A graduate of Maggie L. Walker High School, Ms. Jones began her teaching career in 1974 after graduating from Virginia Union University, which she attended on full scholarship because of her music talent.
She spent her first 20 years teaching in New Kent County, where she ultimately ran the band, orchestra and choral music programs at all of the schools, and then joined the Richmond Public Schools faculty.
Ms. Jones taught at six other elementary schools before joining the music program at Swansboro in 2015.
During her tenure in RPS, she was awarded Teacher of the Year honors five times at individual schools where she taught.
A composer as well as a teacher, she also wrote the school song for George Mason Elementary, now Henry L. Marsh III Elementary.
Teaching is just one facet of Ms.

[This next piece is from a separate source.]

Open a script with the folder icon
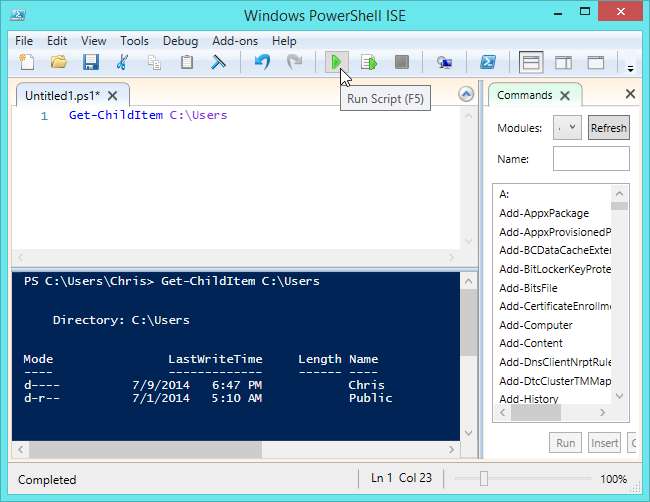 (x=58, y=62)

Jones’ musical life. She has been involved with music since she was a toddler, she said.
Her late mother, Judith L.
Coleman, was proud of her talent, she said, and would arrange for her to sing solos at various churches when she was just a child.
The granddaughter of church organist and music teacher Anthony Woolfolk of Sixth Mount Zion Baptist Church in Richmond, Ms. Jones said she grew up singing in school choirs and at Fifth Baptist Church.
At age 16, then in her senior year at Maggie Walker, she was tapped to direct Fifth Baptist’s Mass Choir, a position she would hold for 52 years.
“As a teacher, all I have wanted to do is to ensure my students have a positive experience,” Ms. Jones said. “Music provides an escape from many of the challenges they face, and I have so appreciated their joy and excitement as they take part.”